COVID Sets Context for International Women’s Strike 2021.

Activists gathered on Queen Square on Monday to take part in this year’s International Women’s Strike. 

The small group decorated the centre of the square with purple cloth, a symbolic colour for the International Women’s Strike, and hung information posters and banners. 

One activist, Paula, said ‘we’re here with our message: when we stop, the world stops with us.’ The strike is about ‘raising awareness of the work so many women do that remains invisible’.

This year’s strike takes place in the context of the COVID-19 pandemic, during which many additional burdens have been shifted onto women in the home. 

A poll conducted by Mumsnet for International Women’s Day shows how women have taken on disproportionate amounts of housework, childcare, and other care work over their partners during the pandemic and lockdowns. 

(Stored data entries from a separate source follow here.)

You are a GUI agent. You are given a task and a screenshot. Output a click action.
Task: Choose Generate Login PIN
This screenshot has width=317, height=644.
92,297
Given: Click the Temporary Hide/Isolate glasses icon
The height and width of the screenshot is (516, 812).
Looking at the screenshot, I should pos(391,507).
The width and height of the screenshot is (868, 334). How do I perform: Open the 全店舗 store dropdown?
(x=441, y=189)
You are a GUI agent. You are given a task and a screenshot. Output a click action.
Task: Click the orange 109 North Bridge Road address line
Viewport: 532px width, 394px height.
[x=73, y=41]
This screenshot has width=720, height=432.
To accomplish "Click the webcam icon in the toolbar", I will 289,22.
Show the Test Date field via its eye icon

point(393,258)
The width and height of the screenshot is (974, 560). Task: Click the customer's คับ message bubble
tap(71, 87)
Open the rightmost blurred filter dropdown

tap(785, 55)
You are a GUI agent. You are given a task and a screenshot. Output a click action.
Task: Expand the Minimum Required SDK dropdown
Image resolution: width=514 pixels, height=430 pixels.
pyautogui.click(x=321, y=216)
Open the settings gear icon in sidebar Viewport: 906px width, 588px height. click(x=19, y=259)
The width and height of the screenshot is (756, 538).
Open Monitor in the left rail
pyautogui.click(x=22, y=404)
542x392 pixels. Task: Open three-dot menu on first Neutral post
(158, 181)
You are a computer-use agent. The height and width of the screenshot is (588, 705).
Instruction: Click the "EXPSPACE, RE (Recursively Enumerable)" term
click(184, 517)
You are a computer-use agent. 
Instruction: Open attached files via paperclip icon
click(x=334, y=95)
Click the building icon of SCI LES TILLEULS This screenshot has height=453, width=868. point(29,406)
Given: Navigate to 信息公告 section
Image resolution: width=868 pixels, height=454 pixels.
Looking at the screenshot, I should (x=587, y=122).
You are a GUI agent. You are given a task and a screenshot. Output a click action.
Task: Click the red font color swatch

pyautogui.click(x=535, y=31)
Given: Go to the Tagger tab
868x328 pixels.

Paula explains that the strike itself is ‘not a labour strike’ but rather is symbolic. It is designed to raise awareness about the importance of this work that women do within society and what would happen if that work was not done. 

Paula, herself a frontline essential worker, told me she had taken a day of leave from work to be at the strike: ‘I feel bad to not be at work. But this is an important issue.’

The pandemic has affected women in other ways, too. As another activist told me ‘this year’s strike is about a collection of issues. It is women’s work, but also it is domestic violence, which has risen under lockdown, it is about grieving for those we’ve lost to the pandemic.’

The Queen Square site included a banner advertising ‘drop-in public memorials’ for those lost ‘unnecessarily’ during the pandemic and ‘in solidarity with those who have cared for us’.

The International Women’s Strike started in Argentina in 2016 and has been organised in the UK by the Women’s Strike Assembly since 2017. It is timed to coincide with International Women’s Day (March 8th) which itself has been running for over a century. 

Last year’s strike saw 1000 people gather to march through Bristol.